Un viernes la maestra saludó diciendo: ¿Ya tienen el regalito para mamá? ¿Cómo, pero mamá no es quién regala?, mi mente ingresó en una nebulosa de cavilaciones. Los amigos describieron sus suntuosos presentes en cajas engalanadas con papel de fiesta. Encogí los hombros al escuchar aquellos regalos y centré mi vista en los garabatos pintorreteados en la mesa.
Mi reacción, compartida con muchos, delató que no tenía, bueno, que no teníamos regalo alguno.
¿Sabén dónde queda la Oficina de Correos?, dice la maestra.
¿Oficina de correos?
Aquello sonó tan altisonante, tan de gente mayor, de los que hablan cuando nosotros callábamos. Ese día autorizó, lo prohibido, salir en el horario de receso al grupito que todavía no tenía el regalito de mamá.

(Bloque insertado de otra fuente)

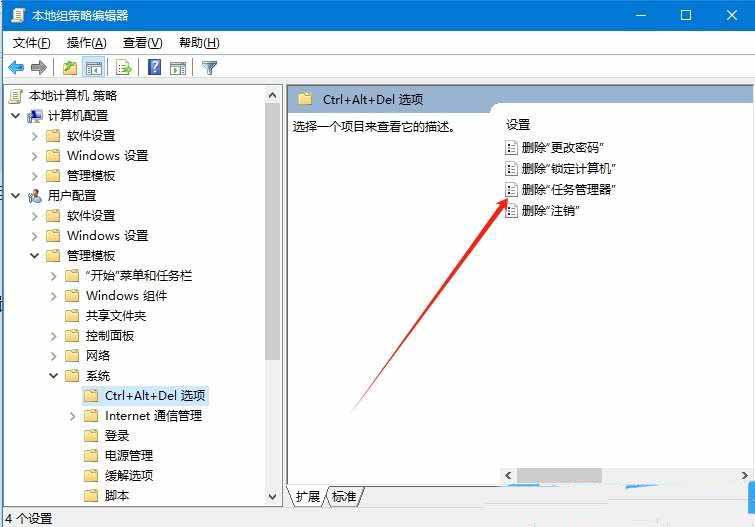
Task: Open the 文件(F) menu
Action: (31, 43)
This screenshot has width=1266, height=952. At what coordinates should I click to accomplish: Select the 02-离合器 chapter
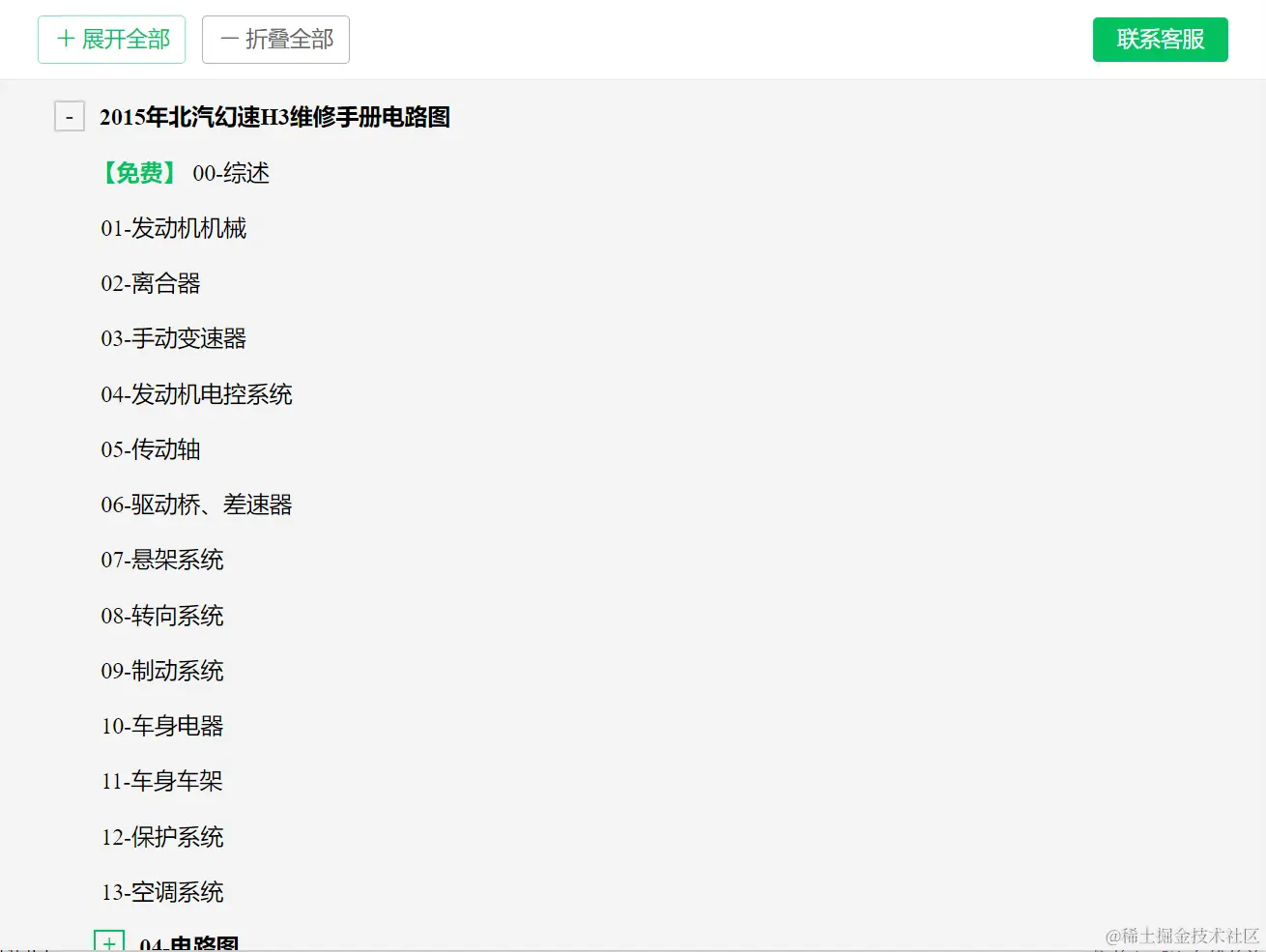(151, 284)
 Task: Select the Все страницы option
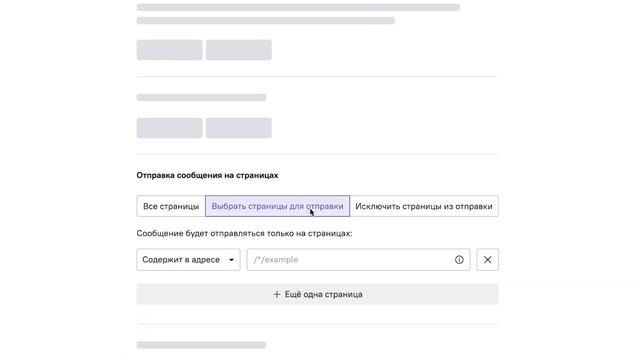(171, 206)
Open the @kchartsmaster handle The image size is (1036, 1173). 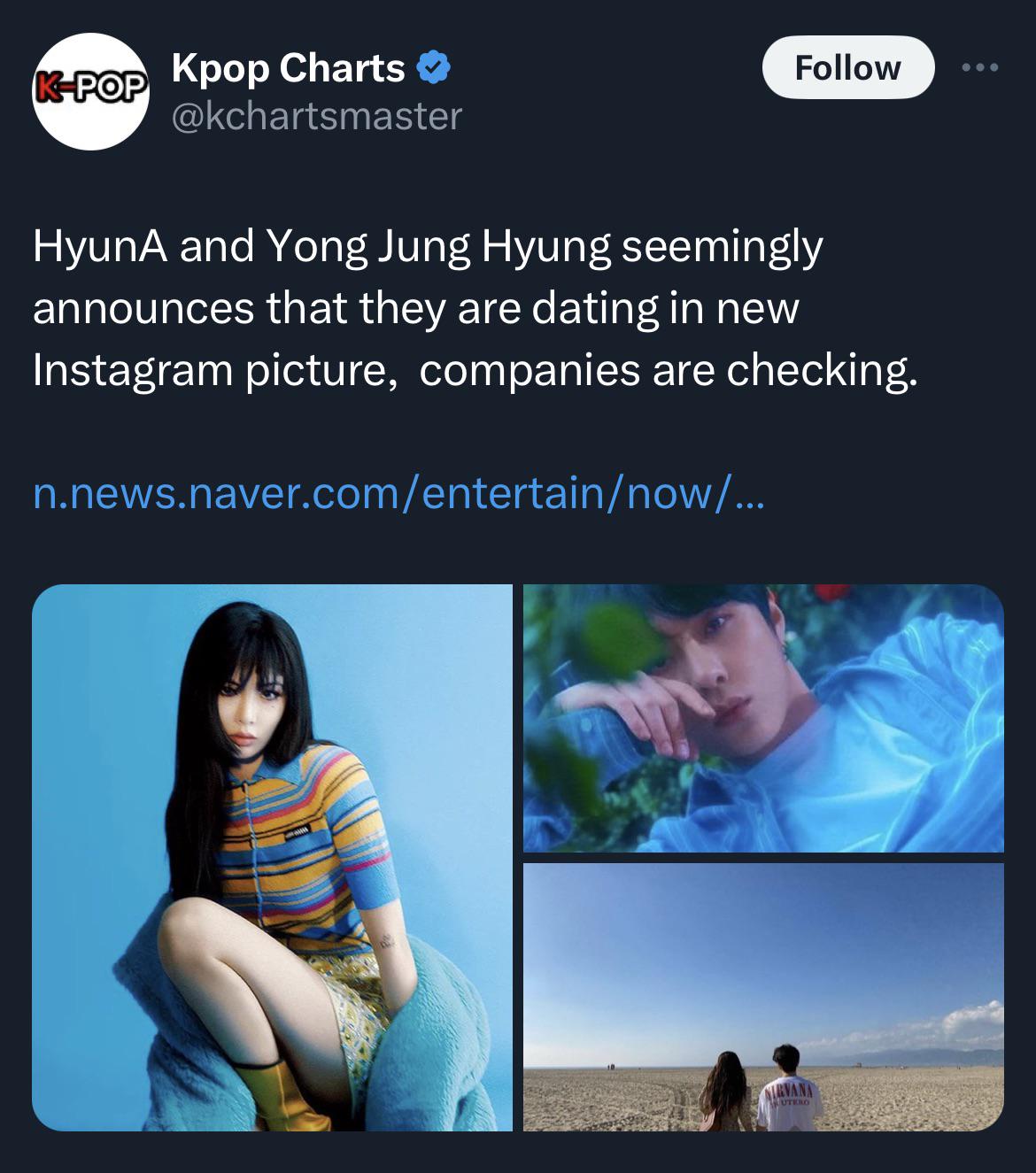click(x=316, y=116)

No te lo piensas dos veces. Quedó suspendida la compra de matahambres de dos pesos. Las cartas de Yu-Gi-Oh se quedaron en la mochila, en ese recreo no hubo duelo.
Empecé hacer cosas de gente grande, tenía una nueva responsabilidad: conseguir el regalo.

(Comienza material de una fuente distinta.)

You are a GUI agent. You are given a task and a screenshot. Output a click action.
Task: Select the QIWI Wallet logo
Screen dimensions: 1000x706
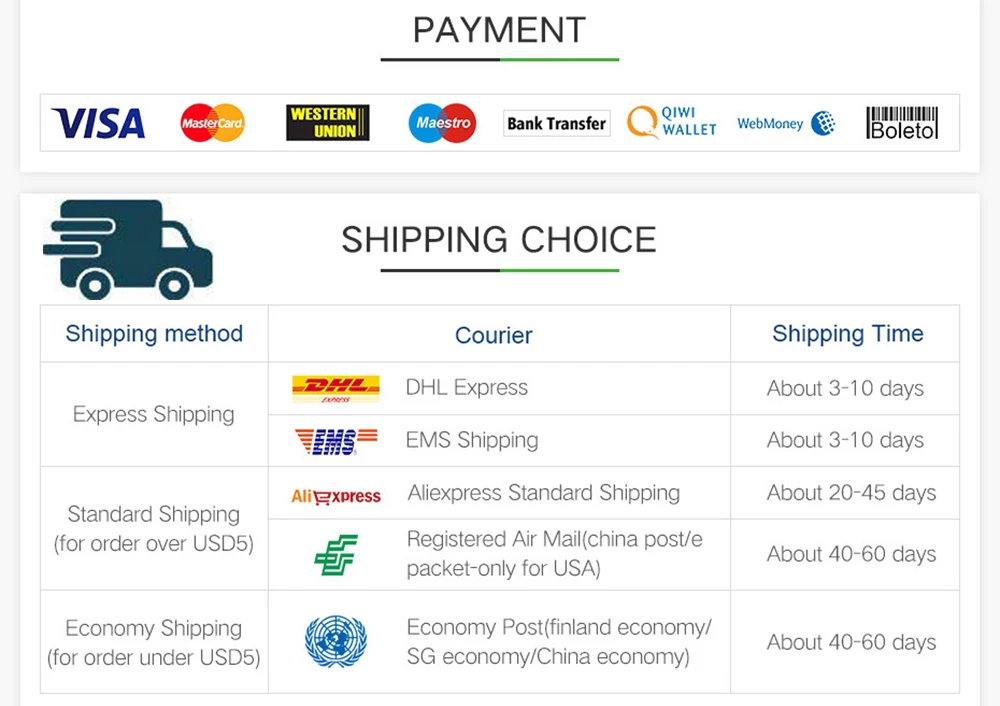coord(672,122)
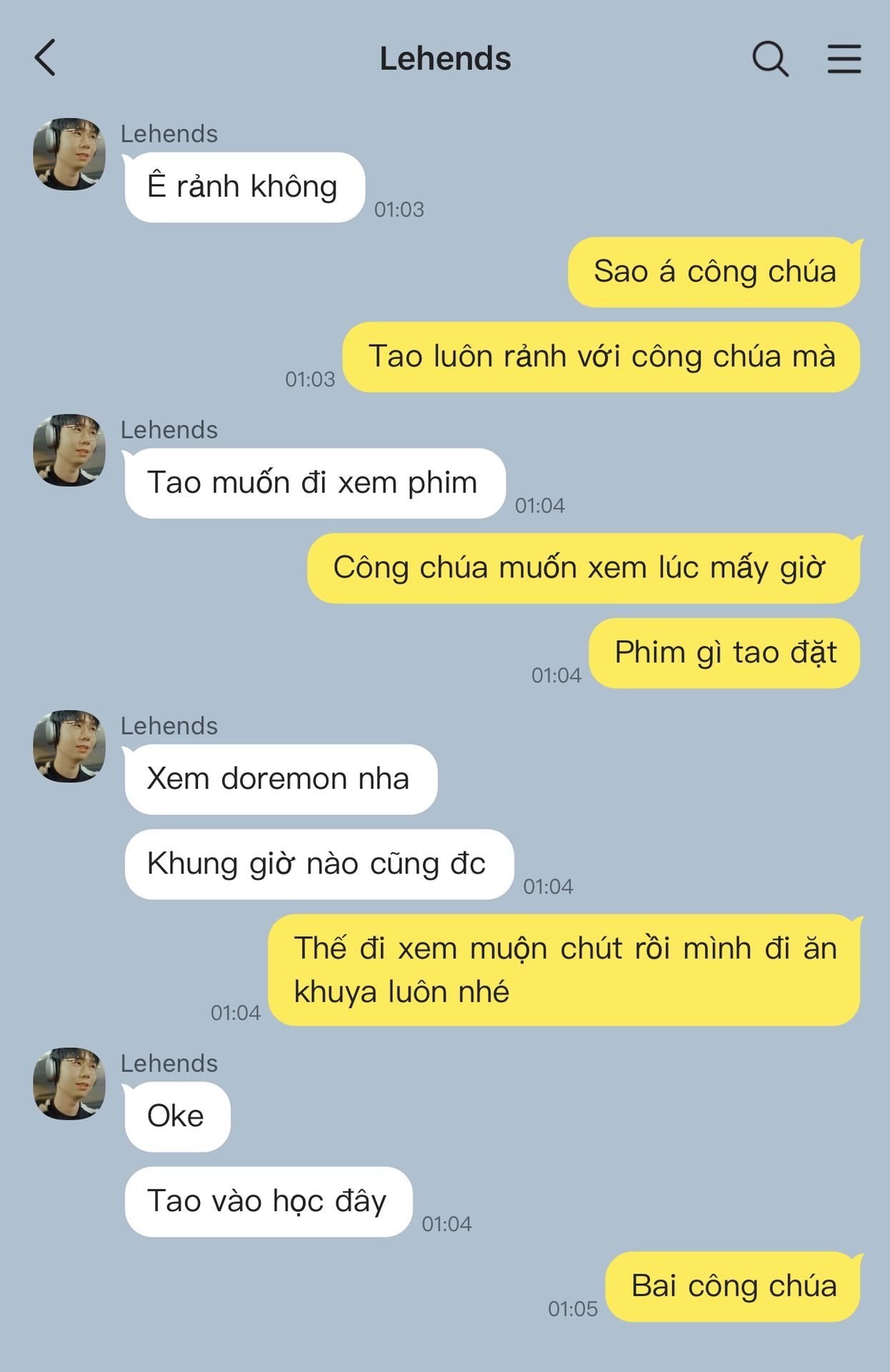Tap the 'Lehends' chat title
Screen dimensions: 890x1372
coord(445,59)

Dispuesto a comprar no una, sino cuatro, para mamá, las abuelas y la maestra, camino el tramo que haga falta (cuatro cuadras, a la edad de 6 años parece un viaje al Centro de la Tierra, toda una aventura que narrar en el victorioso regreso).
Cuando la profe divisa desde el pasillo central la manada de niños que van saliendo por el portón de la escuela, grita: «Niñoooos, esperense ahí», paramos en seco, «voy con ustedes, que son muchos».

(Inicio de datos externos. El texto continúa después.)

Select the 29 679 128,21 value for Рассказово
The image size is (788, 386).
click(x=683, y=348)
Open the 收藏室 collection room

Comienza la excursión. Al doblar de la esquina te estampas con dos guajiros con sombreros gigantes y montados en bicicletas. Pregonan jazmines, azucenas y rosas, con el arte del que no gozan los taxistas, los boteros, sí, que reiteran la palabra: taxi, sin cadencias, ni subidas de tonos. «Muchachos compren flores», interrumpe el florero su retahíla de pregones.
La profe saca su enorme monedero y nos pone en las manos 5 pesos a cada uno. Con esos pocos años, no cuestionas que la maestra gaste su dinero contigo. Para ti el peso es el papel con héroes por el que recibes cosas ricas y el CUC, eran los billetes preciosos que intercambiabas por cosas más ricas, aún. Escogí por flor un príncipe negro, recuerdo que lo seleccioné por el nombre, me resultaba gracioso, ni era un príncipe, ni era negro.

Llegamos a la sede de Correos de Cuba, algunos con un puntico rojo en la yema de los dedos, las espinas traicioneras. La vendedora sabía a que venía esa comitiva de pañoletas azules.
«Vamos lindos, uno atrás del otro. ¡Qué lindo!», le dicía a cada uno en su turno de compra.
Me hice de unas postalistas con fotos de cuatro tiernos cachorritos, me parecía que entregar postales con dibujos de flores junto a una flor, era redundar, aunque ni siquiera estaba al tanto de la existencia de esa palabra.
Ahora que pienso en ello, todo era un plan de la profe Deysi para que nadie dejara de agasajar a las madres, eso, o iba a media en la ganacia de las ventas de las postales con la dependienta.
Ese día gasté, 9 pesos en total, cinco de la profe. Le entregué la postal a mamá a las 4 y media de la tarde del mismo día. Su semblante refulgente al recibir la postalita y la flor, constituye uno de los recuerdos más bellos de mi infancia.
En estos tiempos las flores cuestan alrededor de cien pesos y las postales, la verdad, no sé si las encuentren. Así que niños, exploten sus habilidades manuales, y besen a sus madres, al fin de cuentas, es lo que más disfrutan.
Hoy, la postal perdura semiabierta en la repisa de la sala, rememorando que el hijo entregó el primer regalo a la progenitora, la que está siempre, la que desdobló su cuerpo por engendrar tamaño y vida.